There are now close to 25 states around the country that have adopted laws to prohibit the improper use of certificates of insurance, said Guilbault. “We will continue to work on the other half of the states,” he said.

And in Massachusetts, a certificates of insurance bill (S.B.2402) was signed into law on Jan. 7 by then-Gov. Deval Patrick before he left office. The bill is scheduled to take effect on April 7.

“The new law has three key elements relative to certificates of insurance,” said Daniel Foley, vice president of government affairs and general counsel at Massachusetts Association of Insurance Agents (MAIA), an agency association that has actively supported the bill. The bill was based on an NCOIL model act on certificates of insurance, he said.

The first key element deals with the subject of restrictions on the issuance of certificates.”What the bill does is, it prohibits any person from preparing or issuing a certificate of insurance that contains false or misleading information concerning the underlying policy, one that purports to alter, amend or extend coverage of a policy,” said Foley. “A certificate is only a snapshot, a summary of what the actual policy covers. And it can’t be used to extend or alter or amend any type of coverage that the policy doesn’t cover.”

The second key element is that this bill now applies to third parties, said Foley. He explained that a lot of times, the agents’ clients could be subcontractors or small business owners who need to get a certificate of insurance because they are going to bid on a job with a general contractor or bid on a state job.

But a lot of times, these third parties — such as general contractors looking to hire subcontractors — request that information be put on a certificate of insurance that is beyond what the policy actually covers. Banks or mortgage companies can also make unreasonable requests to loan applicants when asking for certificates of insurance, said Foley.

Some third parties might request that they be added as a named insured, which they can’t do because the contract of insurance is between the insurance carrier and the insured, he said. Some might also request a longer period for a policy cancellation than what is allowed in the policy.

“So that if an agent complied with that request, they would be putting down on a certificate false or misleading information that the actual policy does not cover,” he said.

And up until this point, Massachusetts Division of Insurance had jurisdiction over licensed insurance agents and companies. “But the problem was that the Division of Insurance never had any authority over so-called third parties who make these unreasonable requests,” said Foley.

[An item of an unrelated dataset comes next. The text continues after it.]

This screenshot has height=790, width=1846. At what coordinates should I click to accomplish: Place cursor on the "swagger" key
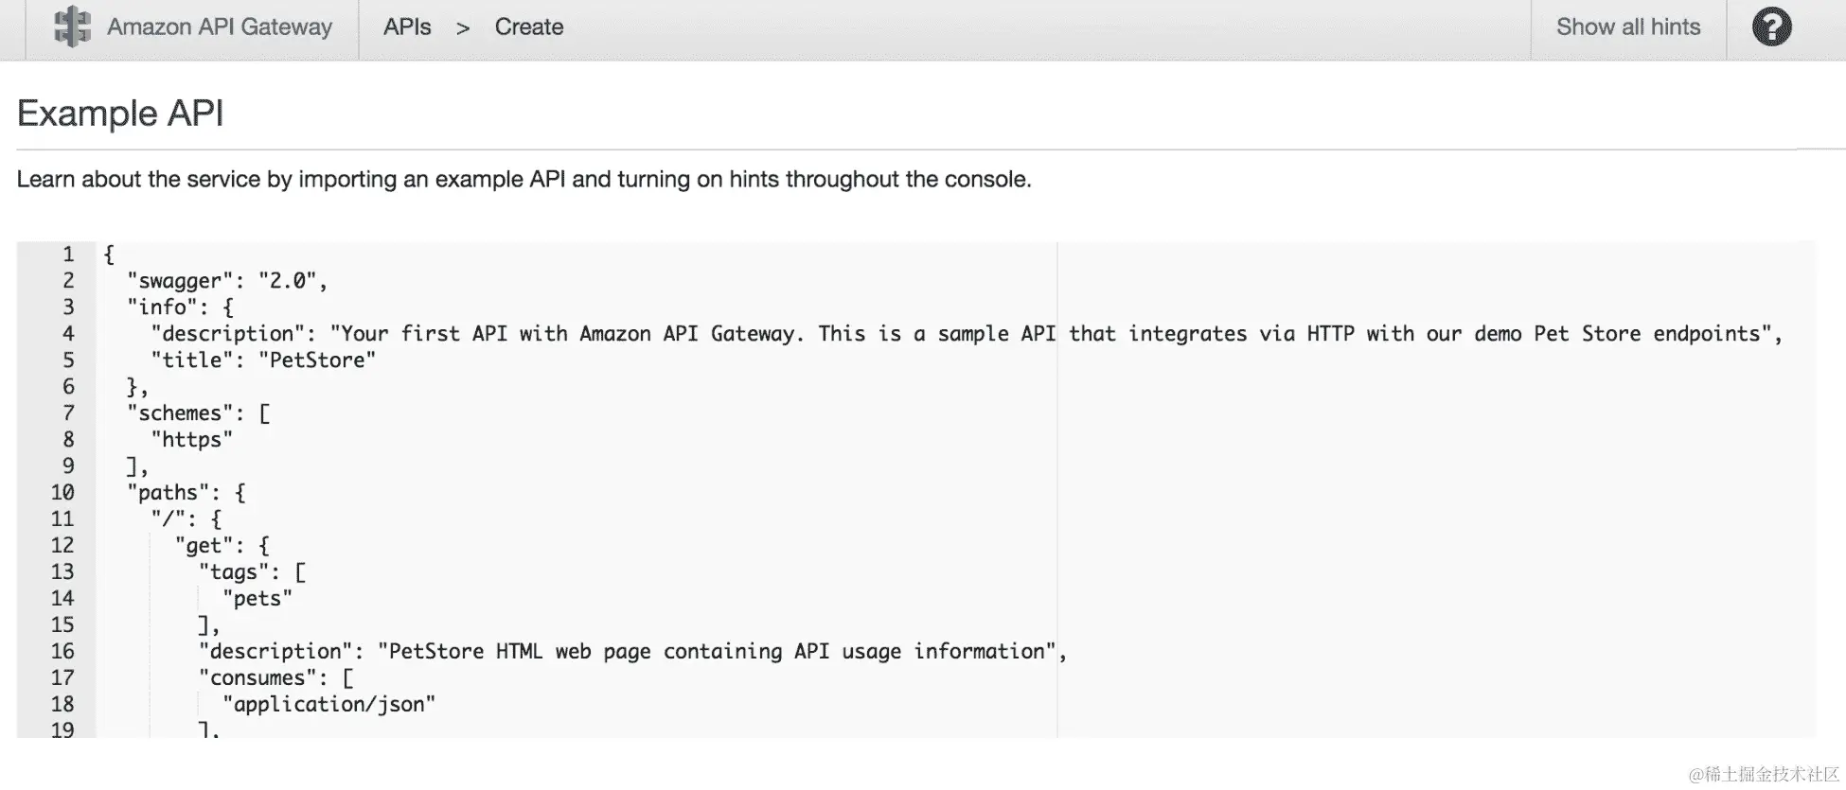(x=180, y=281)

“So this new law allows the Division of Insurance to go after people or third parties who make these requests, and it allows commissioner to issue cease and desist orders,” he said. “It actually allows the commissioner to issue fines of up to $500 per violation of any of the provisions of the law. So we hope that this part of the law will at least eliminate or reduce requests for these improper or misleading certificates.”

And the third key element of the law confirms that the certificate is distinct from an insurance policy, and it codifies the principle that a certificate does not alter, amend or extend an insurance coverage or independently confer rights on any party requesting such a certificate. “So, any certificate that is issued in violation of the provisions of this new law would be considered null and void,” said Foley.